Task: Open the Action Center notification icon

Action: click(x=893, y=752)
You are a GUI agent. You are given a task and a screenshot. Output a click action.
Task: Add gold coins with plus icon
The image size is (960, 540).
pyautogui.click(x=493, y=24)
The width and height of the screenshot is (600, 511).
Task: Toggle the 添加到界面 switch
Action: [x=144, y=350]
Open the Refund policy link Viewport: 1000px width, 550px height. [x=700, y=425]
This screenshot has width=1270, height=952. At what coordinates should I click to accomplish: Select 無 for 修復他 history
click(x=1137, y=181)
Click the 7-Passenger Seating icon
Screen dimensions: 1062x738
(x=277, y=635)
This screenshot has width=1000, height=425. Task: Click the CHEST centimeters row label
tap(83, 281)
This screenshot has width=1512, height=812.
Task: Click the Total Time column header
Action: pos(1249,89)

**REQUIRED WORK:**
The answer is the data above, retyped exactly in full.

**WORKED SOLUTION:**
Task: Open the Action Center notification icon

Action: click(x=893, y=752)
You are a GUI agent. You are given a task and a screenshot. Output a click action.
Task: Add gold coins with plus icon
The image size is (960, 540).
pyautogui.click(x=493, y=24)
The width and height of the screenshot is (600, 511).
Task: Toggle the 添加到界面 switch
Action: [x=144, y=350]
Open the Refund policy link Viewport: 1000px width, 550px height. [x=700, y=425]
This screenshot has width=1270, height=952. At what coordinates should I click to accomplish: Select 無 for 修復他 history
click(x=1137, y=181)
Click the 7-Passenger Seating icon
Screen dimensions: 1062x738
(x=277, y=635)
This screenshot has width=1000, height=425. Task: Click the CHEST centimeters row label
tap(83, 281)
This screenshot has width=1512, height=812.
Task: Click the Total Time column header
Action: pos(1249,89)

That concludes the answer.